Ad oltre un anno dall’approvazione in Conferenza Stato-Regioni del Piano Nazionale Cronicità (PNC), avvenuta il 15 settembre 2016, Paola Pisanti (Programmazione sanitaria malattie croniche del Ministero della Salute) ha dichiarato che in questi giorni sarà consegnato alle Regioni “il Manuale d’istruzioni, con la lista degli strumenti che consentiranno di verificare i dati e di procedere all’opportuna attività di benchmarking”. Il PNC, dunque, dovrebbe, entrare nella sua fase esecutiva e consentire alle diverse Regioni di proporre modelli di remunerazione che saranno poi valutati da un tavolo ministeriale, che deciderà come integrare o utilizzare le diverse proposte. Il fine ultimo del Piano è quello di migliorare la cura e la qualità della vita delle persone affette da malattie croniche, rendendo più efficaci ed efficienti i servizi sanitari in termini di prevenzione e assistenza e assicurando maggiore uniformità ed equità di accesso ai cittadini.
Nel Piano viene dato spazio al tema della Sanità digitale e, in particolare, si raccomanda la “promozione e l’impiego di modelli, tecniche e strumenti digitali per la gestione della cronicità al fine di garantire continuità e migliore qualità dell’assistenza, migliore efficacia, efficienza e appropriatezza”.
Le ricerche dell’Osservatorio Innovazione Digitale in Sanità della School of Management del Politecnico di Milano mettono in luce come il percorso su questo fronte sia solo iniziato, analizzando due ambiti principali di innovazione digitale che consentirebbero una migliore gestione dei pazienti cronici e a cui si fa riferimento nel Piano stesso.
- Le soluzioni per l’interscambio di dati e documenti sul paziente tra i diversi attori che sono coinvolti nel percorso di cura del paziente così da garantire una migliore continuità di cura. In questo ambito l’individuazione e lo sviluppo di Percorsi Diagnostico Terapeutici Assistenziali (PDTA) sta assumendo rilievo come strumento finalizzato alla continuità assistenziale personalizzata. Ad oggi, però, le soluzioni che abilitano l’interscambio informatizzato di dati e documenti sui pazienti attraverso PDTA sono ancora poco diffuse, seppur in crescita rispetto a quanto rilevato nel 2016: il 28% delle aziende lo fa all’interno di una rete di patologia, il 22% con altre aziende ospedaliere e il 16% con i MMG, mentre solo una minoranza con strutture che erogano cure intermedie (14%) o servizi socio-sanitari e/o socio/assistenziali (8%).
- I servizi di Telemedicina che consentono ai pazienti cronici di essere monitorati o curati presso il proprio domicilio, evitando inutili ospedalizzazioni. Anche in questo caso le soluzioni di Telemedicina sono ancora poco diffuse tra le strutture sanitarie italiane e solitamente si tratta di progetti sperimentali: le soluzioni di Tele-monitoraggio, ad esempio, sono presenti solo nel 39% delle aziende del campione, ma solo nel 10% di queste con servizi a regime. Ancora meno diffuse le soluzioni di Tele-visita (17%), Tele-riabilitazione (14%) e Tele-assistenza (12%). L’assenza di tariffe per i servizi di Telemedicina rappresenta una sostanziale barriera alla diffusione.

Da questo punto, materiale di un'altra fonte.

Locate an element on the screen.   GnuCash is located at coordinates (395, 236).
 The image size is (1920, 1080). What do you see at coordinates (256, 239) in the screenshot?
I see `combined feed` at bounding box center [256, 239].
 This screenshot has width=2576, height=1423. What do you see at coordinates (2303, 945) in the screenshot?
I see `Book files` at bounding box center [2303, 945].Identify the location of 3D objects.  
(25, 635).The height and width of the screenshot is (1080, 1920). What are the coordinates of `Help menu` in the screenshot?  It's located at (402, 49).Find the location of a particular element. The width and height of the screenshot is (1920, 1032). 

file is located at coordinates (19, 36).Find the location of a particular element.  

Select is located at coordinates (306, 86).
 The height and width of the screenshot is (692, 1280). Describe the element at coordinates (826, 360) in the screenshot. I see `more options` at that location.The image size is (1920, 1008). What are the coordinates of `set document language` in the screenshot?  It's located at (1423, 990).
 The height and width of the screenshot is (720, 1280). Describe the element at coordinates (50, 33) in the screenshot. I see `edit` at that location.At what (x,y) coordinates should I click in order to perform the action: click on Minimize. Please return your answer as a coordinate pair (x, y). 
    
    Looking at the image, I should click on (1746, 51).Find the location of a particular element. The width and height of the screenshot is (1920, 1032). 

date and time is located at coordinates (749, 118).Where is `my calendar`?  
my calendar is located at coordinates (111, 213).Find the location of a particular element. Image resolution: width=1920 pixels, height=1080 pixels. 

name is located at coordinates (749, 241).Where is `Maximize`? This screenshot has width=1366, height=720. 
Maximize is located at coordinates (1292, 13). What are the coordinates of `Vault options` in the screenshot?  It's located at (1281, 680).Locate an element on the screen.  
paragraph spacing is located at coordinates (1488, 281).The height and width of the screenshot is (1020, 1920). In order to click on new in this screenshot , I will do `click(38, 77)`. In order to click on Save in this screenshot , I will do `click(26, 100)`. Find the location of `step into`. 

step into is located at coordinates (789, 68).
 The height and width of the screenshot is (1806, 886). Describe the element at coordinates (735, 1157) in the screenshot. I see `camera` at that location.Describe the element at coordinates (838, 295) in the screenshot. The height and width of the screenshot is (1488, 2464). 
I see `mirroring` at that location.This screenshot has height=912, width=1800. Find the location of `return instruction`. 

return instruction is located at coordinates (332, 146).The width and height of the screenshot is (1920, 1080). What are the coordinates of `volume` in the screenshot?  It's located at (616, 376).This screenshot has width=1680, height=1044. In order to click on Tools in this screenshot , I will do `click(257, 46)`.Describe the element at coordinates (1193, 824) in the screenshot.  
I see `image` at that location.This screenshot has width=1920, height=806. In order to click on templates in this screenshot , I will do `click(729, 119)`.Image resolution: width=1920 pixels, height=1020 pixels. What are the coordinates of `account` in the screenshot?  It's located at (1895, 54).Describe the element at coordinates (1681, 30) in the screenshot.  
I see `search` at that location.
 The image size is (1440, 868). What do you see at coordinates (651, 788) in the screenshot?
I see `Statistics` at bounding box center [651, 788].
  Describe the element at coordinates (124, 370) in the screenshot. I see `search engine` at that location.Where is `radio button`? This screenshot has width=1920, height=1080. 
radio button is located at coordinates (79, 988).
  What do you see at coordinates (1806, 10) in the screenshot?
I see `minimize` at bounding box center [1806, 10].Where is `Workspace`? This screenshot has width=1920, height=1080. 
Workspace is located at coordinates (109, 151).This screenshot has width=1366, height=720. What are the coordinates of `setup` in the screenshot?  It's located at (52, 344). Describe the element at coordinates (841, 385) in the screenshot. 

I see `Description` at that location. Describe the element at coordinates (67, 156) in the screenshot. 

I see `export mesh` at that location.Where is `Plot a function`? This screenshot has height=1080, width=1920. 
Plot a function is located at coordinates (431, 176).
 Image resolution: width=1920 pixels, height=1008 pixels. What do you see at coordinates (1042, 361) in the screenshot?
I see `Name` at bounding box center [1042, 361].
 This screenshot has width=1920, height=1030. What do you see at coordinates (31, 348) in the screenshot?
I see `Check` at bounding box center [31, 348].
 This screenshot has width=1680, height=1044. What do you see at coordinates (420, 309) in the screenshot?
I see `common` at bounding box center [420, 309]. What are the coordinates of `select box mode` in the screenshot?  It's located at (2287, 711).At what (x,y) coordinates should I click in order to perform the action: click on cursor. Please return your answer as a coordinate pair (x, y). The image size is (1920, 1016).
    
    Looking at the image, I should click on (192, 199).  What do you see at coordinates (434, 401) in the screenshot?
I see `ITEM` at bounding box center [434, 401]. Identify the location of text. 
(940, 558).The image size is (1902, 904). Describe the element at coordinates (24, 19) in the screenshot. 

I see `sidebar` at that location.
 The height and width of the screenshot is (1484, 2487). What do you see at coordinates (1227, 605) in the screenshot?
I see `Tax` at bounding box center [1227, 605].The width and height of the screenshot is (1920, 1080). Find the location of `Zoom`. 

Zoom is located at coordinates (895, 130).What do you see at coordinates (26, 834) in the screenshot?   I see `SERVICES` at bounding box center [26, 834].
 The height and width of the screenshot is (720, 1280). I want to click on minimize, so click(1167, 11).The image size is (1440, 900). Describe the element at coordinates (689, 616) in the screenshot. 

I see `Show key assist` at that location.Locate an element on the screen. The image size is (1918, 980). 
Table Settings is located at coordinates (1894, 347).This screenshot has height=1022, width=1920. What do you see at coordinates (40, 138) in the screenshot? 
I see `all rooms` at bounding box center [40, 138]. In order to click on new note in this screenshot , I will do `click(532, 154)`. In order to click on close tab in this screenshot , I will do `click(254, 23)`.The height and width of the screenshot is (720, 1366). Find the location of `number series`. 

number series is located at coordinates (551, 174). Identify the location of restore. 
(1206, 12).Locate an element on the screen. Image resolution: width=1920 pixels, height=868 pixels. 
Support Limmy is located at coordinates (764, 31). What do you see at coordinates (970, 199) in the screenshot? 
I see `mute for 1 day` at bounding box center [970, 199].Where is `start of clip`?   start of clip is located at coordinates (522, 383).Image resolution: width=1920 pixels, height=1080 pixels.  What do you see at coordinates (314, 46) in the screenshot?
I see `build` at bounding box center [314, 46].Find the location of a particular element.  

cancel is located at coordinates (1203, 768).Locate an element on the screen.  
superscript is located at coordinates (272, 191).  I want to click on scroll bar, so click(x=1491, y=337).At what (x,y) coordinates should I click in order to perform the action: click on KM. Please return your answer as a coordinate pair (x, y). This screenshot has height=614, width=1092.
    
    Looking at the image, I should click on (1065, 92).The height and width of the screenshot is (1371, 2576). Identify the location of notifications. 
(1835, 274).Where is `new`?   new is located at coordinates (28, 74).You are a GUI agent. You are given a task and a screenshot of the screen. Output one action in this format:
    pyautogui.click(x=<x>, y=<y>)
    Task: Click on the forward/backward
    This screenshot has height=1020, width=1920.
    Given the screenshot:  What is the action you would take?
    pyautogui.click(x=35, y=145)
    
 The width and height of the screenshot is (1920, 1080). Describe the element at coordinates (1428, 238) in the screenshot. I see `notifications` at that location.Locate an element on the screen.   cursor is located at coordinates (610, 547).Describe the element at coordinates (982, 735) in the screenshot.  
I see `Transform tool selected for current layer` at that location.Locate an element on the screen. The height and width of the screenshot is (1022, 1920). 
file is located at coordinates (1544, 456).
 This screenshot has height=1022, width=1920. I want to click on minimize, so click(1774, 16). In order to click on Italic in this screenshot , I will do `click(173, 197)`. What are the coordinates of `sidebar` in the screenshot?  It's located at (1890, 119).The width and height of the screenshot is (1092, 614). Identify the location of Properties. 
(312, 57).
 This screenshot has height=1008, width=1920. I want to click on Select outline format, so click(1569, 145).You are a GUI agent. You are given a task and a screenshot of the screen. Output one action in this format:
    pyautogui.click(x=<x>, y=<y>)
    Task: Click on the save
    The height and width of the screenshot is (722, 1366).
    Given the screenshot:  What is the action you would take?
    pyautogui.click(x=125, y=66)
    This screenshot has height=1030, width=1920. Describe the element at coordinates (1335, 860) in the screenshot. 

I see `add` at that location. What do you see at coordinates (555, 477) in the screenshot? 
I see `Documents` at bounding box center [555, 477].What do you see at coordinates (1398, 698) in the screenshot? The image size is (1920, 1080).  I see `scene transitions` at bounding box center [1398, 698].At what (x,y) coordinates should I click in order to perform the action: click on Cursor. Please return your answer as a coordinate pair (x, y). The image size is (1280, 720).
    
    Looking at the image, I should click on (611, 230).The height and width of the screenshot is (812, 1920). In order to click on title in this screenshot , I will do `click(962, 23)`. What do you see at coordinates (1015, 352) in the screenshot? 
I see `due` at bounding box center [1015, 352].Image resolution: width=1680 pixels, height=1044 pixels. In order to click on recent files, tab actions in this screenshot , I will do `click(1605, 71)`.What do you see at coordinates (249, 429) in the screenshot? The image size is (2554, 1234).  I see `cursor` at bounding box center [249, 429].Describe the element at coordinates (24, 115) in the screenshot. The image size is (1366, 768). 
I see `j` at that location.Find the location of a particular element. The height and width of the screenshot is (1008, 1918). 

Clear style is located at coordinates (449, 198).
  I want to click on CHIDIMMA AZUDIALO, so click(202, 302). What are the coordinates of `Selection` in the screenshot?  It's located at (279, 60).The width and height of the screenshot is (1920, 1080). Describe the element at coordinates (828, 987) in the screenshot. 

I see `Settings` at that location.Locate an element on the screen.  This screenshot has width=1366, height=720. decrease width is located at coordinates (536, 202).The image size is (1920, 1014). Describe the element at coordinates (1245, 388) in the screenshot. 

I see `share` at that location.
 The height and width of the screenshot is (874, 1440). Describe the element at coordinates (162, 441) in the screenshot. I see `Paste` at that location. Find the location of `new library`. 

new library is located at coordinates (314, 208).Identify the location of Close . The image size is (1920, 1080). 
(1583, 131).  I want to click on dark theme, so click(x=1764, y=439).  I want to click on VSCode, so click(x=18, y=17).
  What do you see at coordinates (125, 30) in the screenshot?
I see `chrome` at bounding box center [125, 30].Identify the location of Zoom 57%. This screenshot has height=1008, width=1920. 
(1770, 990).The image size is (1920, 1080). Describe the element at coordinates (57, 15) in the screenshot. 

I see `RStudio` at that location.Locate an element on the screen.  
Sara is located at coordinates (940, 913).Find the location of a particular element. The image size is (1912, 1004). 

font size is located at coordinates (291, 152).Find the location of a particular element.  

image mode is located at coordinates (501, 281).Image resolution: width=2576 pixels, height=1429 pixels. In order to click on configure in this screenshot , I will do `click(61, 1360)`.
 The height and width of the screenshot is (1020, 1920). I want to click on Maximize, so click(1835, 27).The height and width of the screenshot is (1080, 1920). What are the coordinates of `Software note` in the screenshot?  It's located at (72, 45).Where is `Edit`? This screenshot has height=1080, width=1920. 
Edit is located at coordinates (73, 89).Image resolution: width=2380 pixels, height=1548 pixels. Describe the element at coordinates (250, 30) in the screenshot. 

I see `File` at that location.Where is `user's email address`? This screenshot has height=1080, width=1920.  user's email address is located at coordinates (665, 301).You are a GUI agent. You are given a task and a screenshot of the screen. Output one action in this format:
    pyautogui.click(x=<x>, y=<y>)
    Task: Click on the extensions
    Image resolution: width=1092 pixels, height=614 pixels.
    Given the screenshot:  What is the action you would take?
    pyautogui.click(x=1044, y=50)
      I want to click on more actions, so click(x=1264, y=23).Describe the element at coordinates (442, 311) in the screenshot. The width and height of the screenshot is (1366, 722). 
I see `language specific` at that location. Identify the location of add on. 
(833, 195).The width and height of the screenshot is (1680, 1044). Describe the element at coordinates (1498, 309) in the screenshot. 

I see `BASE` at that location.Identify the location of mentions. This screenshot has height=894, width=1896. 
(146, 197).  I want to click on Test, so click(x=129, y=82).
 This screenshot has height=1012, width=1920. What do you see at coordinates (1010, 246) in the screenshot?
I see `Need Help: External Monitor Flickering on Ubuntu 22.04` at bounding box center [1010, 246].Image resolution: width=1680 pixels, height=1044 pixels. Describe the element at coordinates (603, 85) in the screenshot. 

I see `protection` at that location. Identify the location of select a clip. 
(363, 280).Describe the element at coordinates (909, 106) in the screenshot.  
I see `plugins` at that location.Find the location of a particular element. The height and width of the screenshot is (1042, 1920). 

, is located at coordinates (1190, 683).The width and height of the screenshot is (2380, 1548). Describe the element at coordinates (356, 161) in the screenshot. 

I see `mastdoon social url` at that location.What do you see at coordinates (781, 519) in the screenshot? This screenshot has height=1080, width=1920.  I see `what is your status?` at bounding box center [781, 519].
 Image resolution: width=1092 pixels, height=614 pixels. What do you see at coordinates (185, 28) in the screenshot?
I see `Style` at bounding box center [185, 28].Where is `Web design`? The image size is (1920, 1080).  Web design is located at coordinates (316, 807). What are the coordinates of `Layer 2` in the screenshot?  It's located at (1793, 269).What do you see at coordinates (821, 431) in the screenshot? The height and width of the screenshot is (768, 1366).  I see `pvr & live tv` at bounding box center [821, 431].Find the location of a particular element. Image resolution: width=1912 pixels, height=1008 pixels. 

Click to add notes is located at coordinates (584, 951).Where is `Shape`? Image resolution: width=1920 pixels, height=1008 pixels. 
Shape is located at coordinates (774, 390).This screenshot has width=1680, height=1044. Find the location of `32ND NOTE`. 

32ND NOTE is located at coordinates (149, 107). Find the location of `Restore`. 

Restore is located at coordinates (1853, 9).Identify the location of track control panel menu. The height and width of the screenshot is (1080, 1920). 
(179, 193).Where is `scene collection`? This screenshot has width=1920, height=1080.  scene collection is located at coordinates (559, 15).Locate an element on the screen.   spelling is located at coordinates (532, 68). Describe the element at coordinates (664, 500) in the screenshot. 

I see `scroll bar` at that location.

Alla luce della strategicità del PNC per il sistema sanitario italiano, le Regioni sono quindi chiamate a intervenire concretamente per definire e promuovere nuovi modelli organizzativi per la gestione delle cronicità, che non possono prescindere dall’adozione di soluzioni digitali e dalla definizione di modelli di remunerazione delle prestazioni effettuate sul territorio, come quelle relative ai servizi di Telemedicina.
Ad oggi non mancano esempi di Regioni (ad esempio Lombardia, Friuli-Venezia Giulia, Veneto, Toscana, Puglia, ecc.) che stanno già mettendo in atto riforme sanitarie che prevedono una maggiore integrazione tra ospedale e territorio al fine di migliorare la gestione delle cronicità e la continuità assistenziale. La sfida sarà quella di investire e utilizzare al meglio il digitale per riuscire a cogliere appieno tali benefici.